I am 50 and I have a college degree along with some graduate classes and some specialized training. Besides education and training, I've picked up knowledge by doing things on the sites of several jobs I've worked over the past 30 odd years. I know things.
Knowing things can be beneficial. That seems obvious. Nearly every rite of passage in this life is about knowing the right things to make it to the next level. That's what progressing through infancy and childhood is about. That's what progressing through school is about.
But while knowing can help in many ways, it can also harm.
When you learn your brain shortens a path and solidifies it. It makes a shortcut. It literally cuts off certain pathways so that the next time you encounter that situation (the learned scenario), it can navigate faster. Instead of exploring possibility, it defaults to the learned pathway. It's an evolutionary adaptation. You have the advantage of moving faster and using less energy to process information.
Imagine living in earlier human times when existence was all about basic survival needs (getting water, getting food, avoiding danger). Once you discovered the path to a particular water hole by wandering, the next time you could cut out the caloric expense of trial and error and beat a direct path. And once you knew how to get there, you could acquire even more advantages to help me survive. You might learn that predators tended to be at that waterhole at certain times of day, so you could avoid going there at those times. You might learn that waterhole tended to dry up in late summer so there would be no point using energy to go there in August ... You might even have to pull up stakes and move closer to a more bountiful source of water.

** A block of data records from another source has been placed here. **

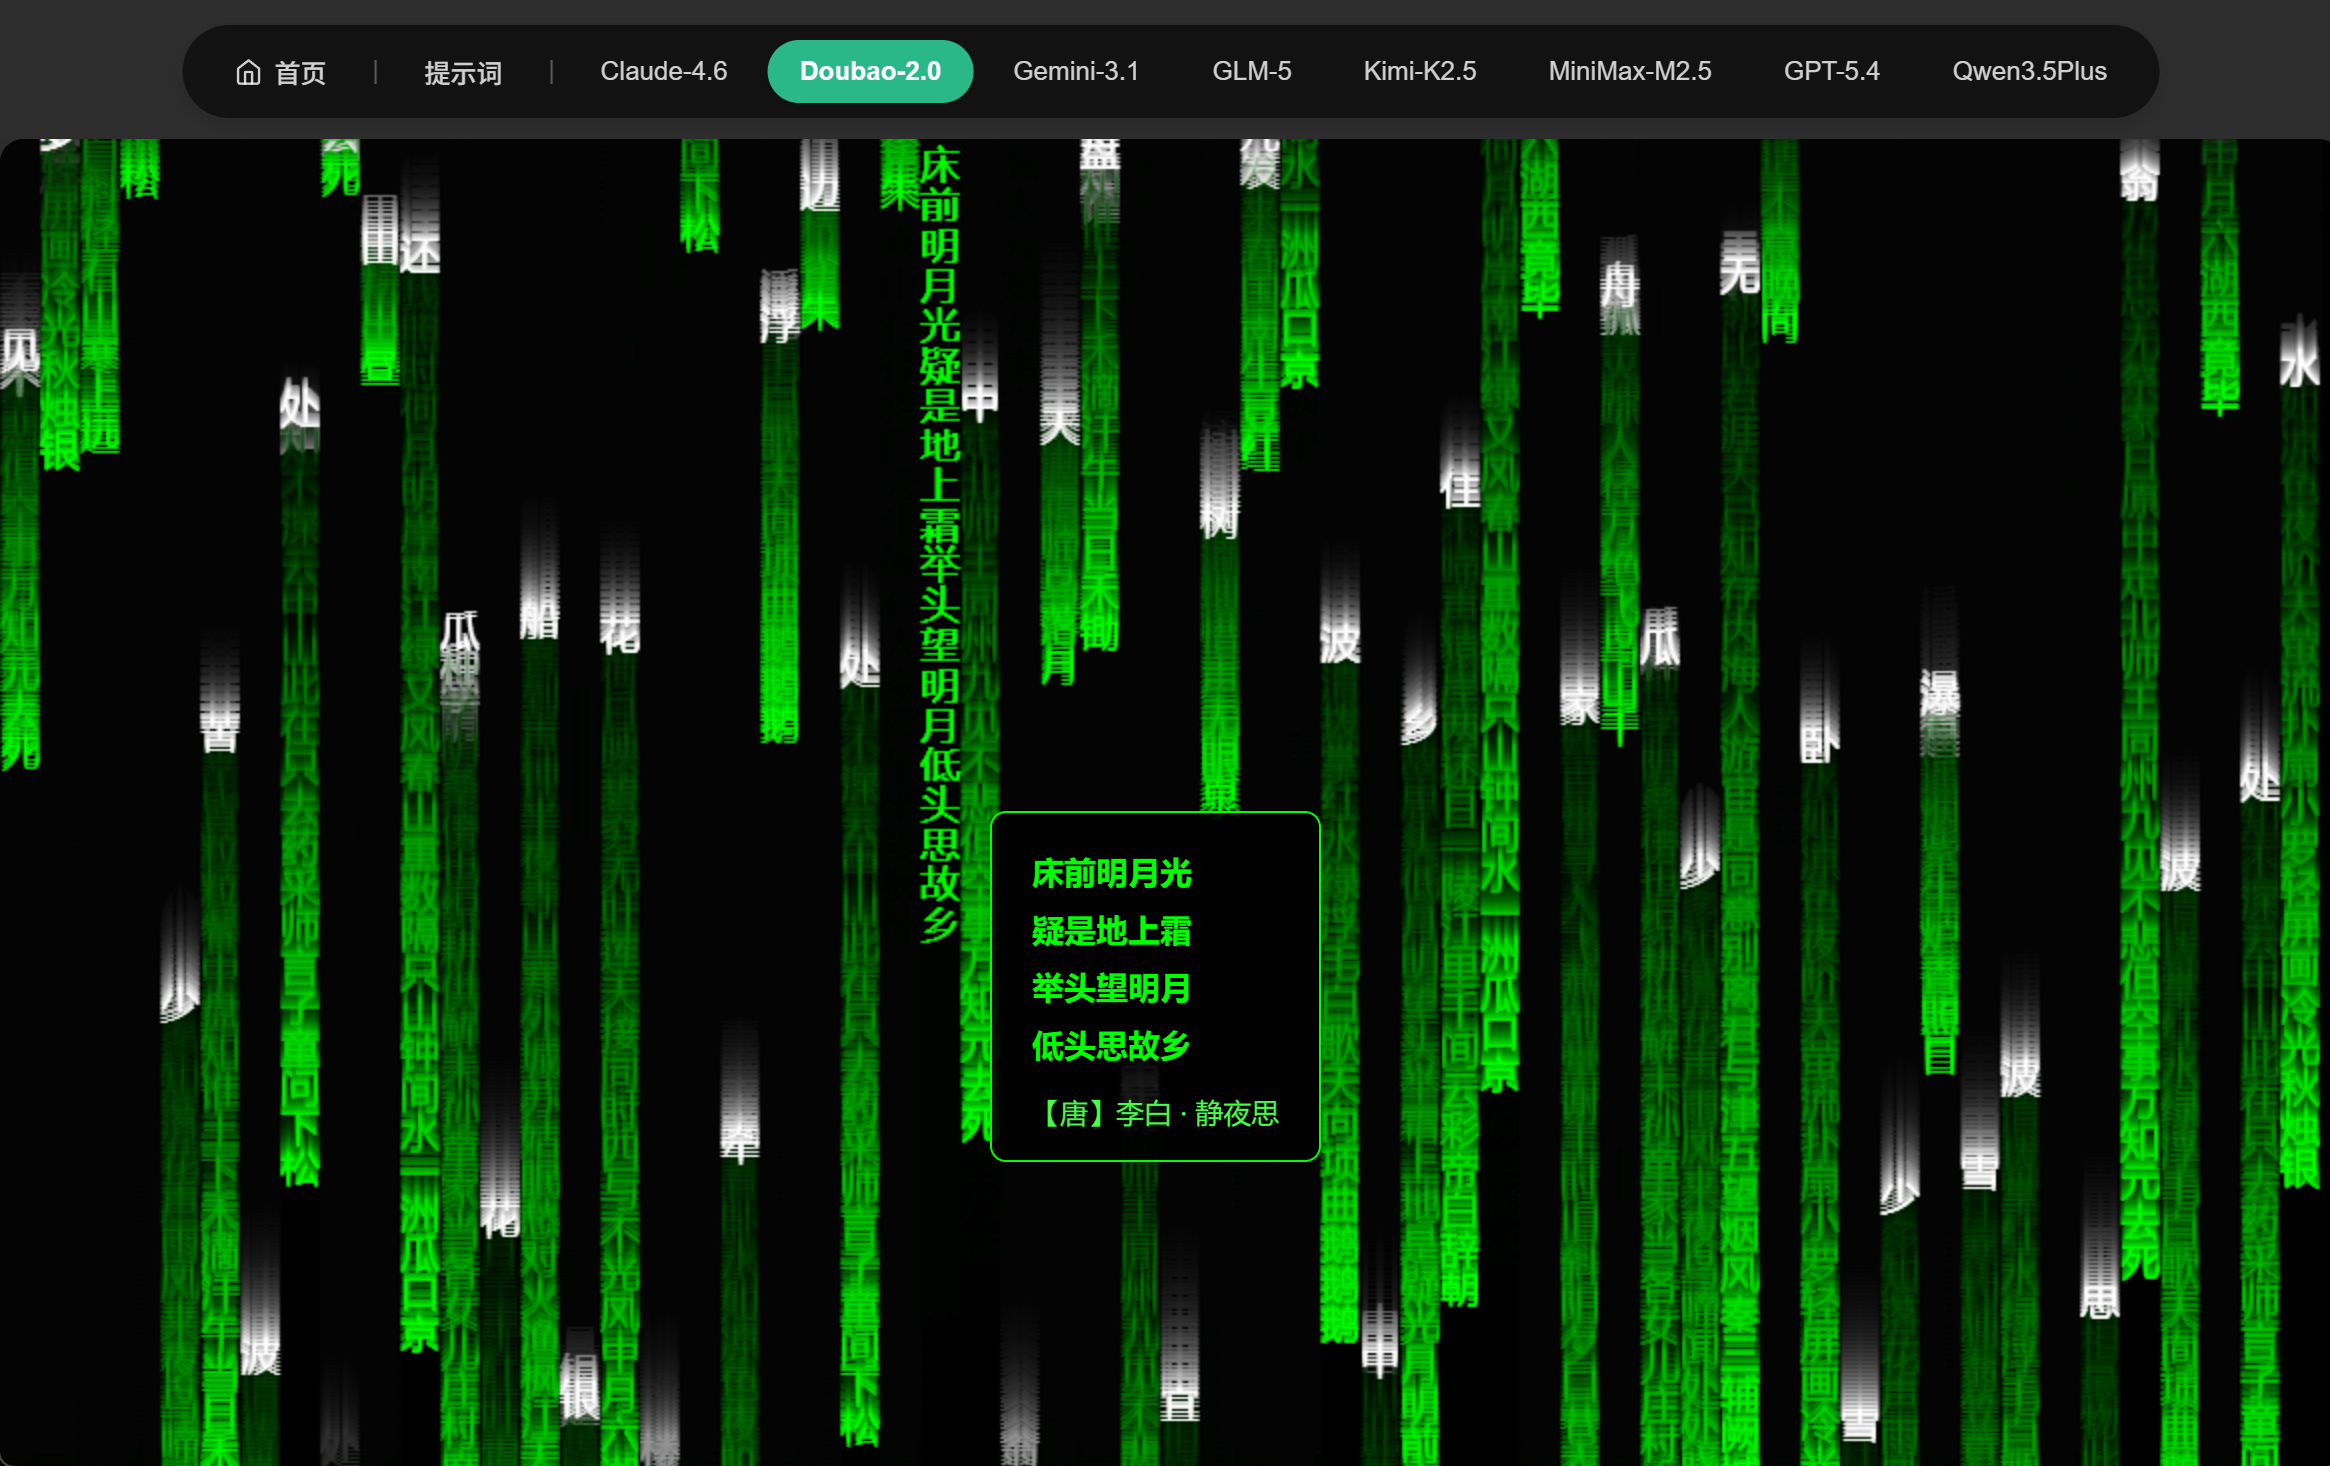Click poem line 疑是地上霜 in popup

[1110, 931]
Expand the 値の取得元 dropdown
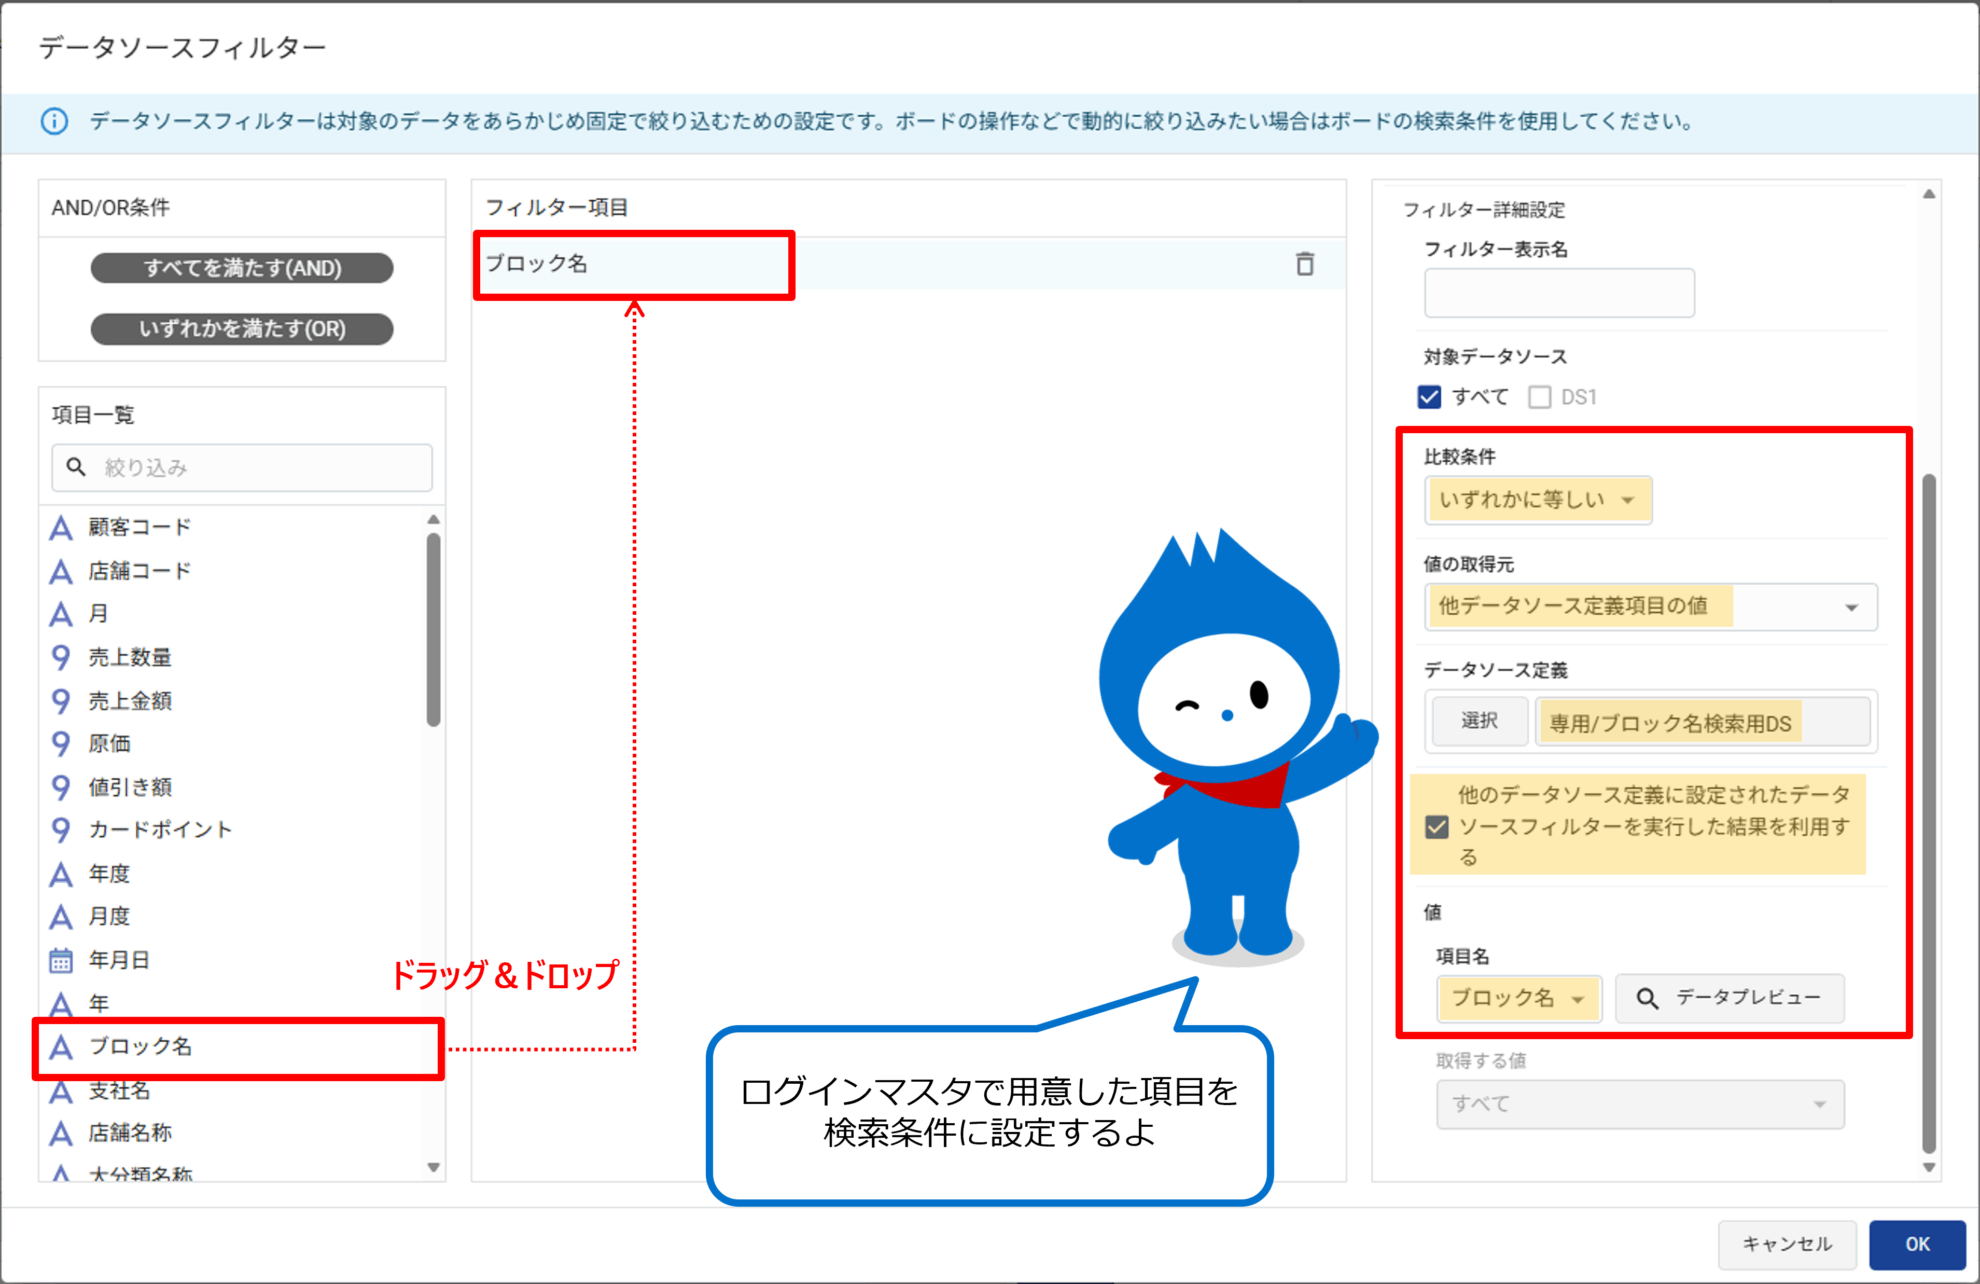The width and height of the screenshot is (1980, 1284). (x=1650, y=607)
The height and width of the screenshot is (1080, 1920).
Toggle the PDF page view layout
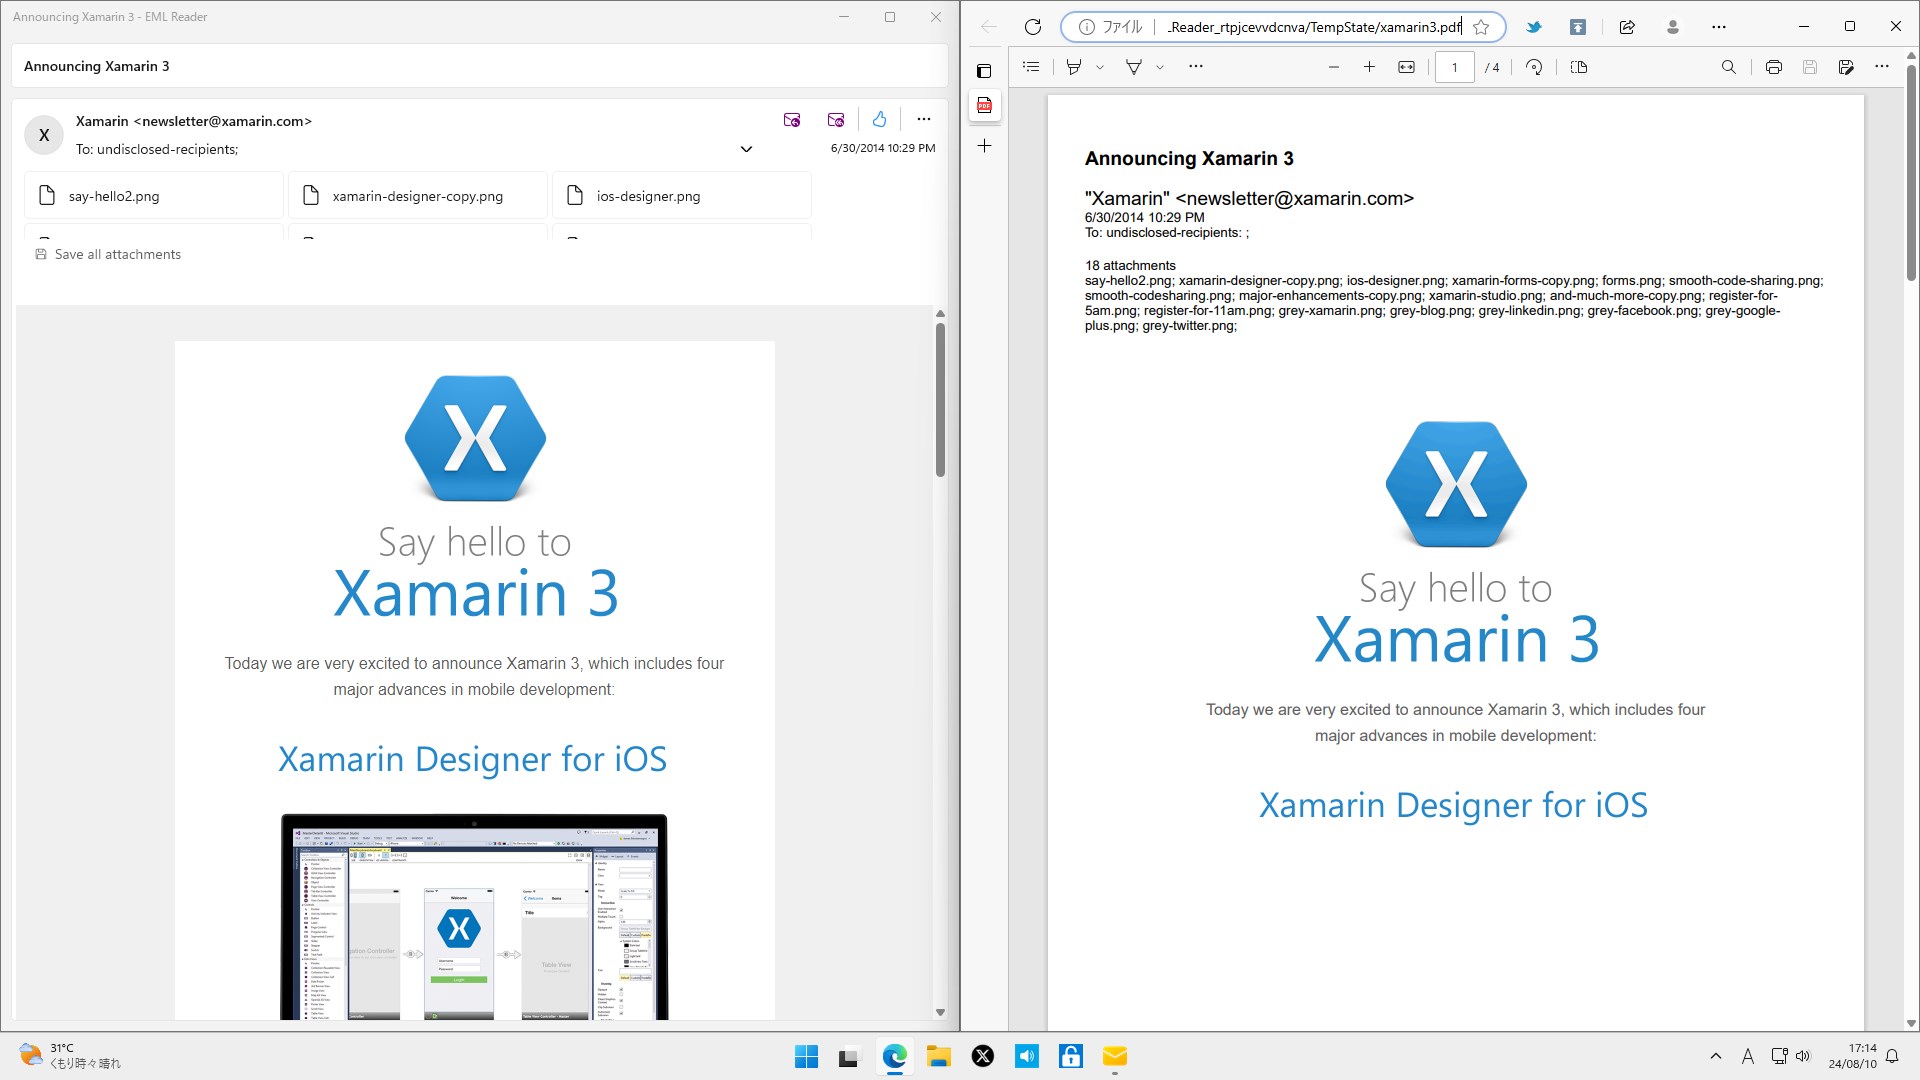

These are all good things to know for continued survival. But knowing those things comes with sacrifice.
In order to learn, you cut off the opportunities of other possible paths. You solidify your mental model of the world so that it is less pliable. You make acquiring other knowledge that lay in finer grains of reality less likely. Once you've learned to see the forest, its difficult to see details of trees that conflict with your concept of "forest."
This is especially true for creative work like writing and coding. I've received praise for pieces I've written. This led me to believe I knew how to write. I had writing expertise. I would dream up amazingly beautiful written pieces that I thought I should be able to produce being that I could conceive of them and that I also knew how to write.
For years, I produced very little creative writing of any quality, much less anything of great beauty. This is because I spent more time thinking about what I knew rather than actually writing. I fenced my creativity in with knowledge and expertise. I knew rather than practicing. When you know you are less open to learnings that may contradict what you know.
I've learned recently that it takes a great amount of bravery to become a beginner again. to let yourself feel vulnerable and naïve after you've spent a life time on learning and becoming an expert. But that is what it takes to do important and fulfilling work. To get past the resistance of the fences you've built. To take a different path to the water hole to see what you might discover even at great expense to your survival.
Writing is more about exploring paths to the water hole over and over again. It's not about finding one short way to get there.
Another way to look at it: writing is like continually being born, over and over again. While that may sound difficult ... being born is likely the hardest thing we do in this life, I much prefer it to the alternative: shutting down more and more until possibility is essentially dead.
"He not busy being born is busy dying." Bob Dylan.
In Range: Why Generalists Triumph in a Specialized World, David Epstein, discusses the dilemma of the expert, a role that has been described jokingly as "someone who knows more and more about less and less." Just like knowledge, expertise is good for many things. But bad for others. When facing a problem, an expert is likely to use a technique called "narrow search" to solve it. Because experts have deep knowledge in a narrow area, they search that narrow area to find solutions. Because of this they're very limited in the analogies they can form. And forming analogies is critical to getting new insights on difficult problems. Newbies outside the expert's field can find unique solutions to problems within that field at higher rates than the experts within the field. They haven't cut off all the possibility with expertise. They can see other routes to the water hole that experts dismissed long ago.
Can you become a novice in your specialty again? That's an important question. Can you enjoy the benefits of both broad mind and deep, narrow knowledge?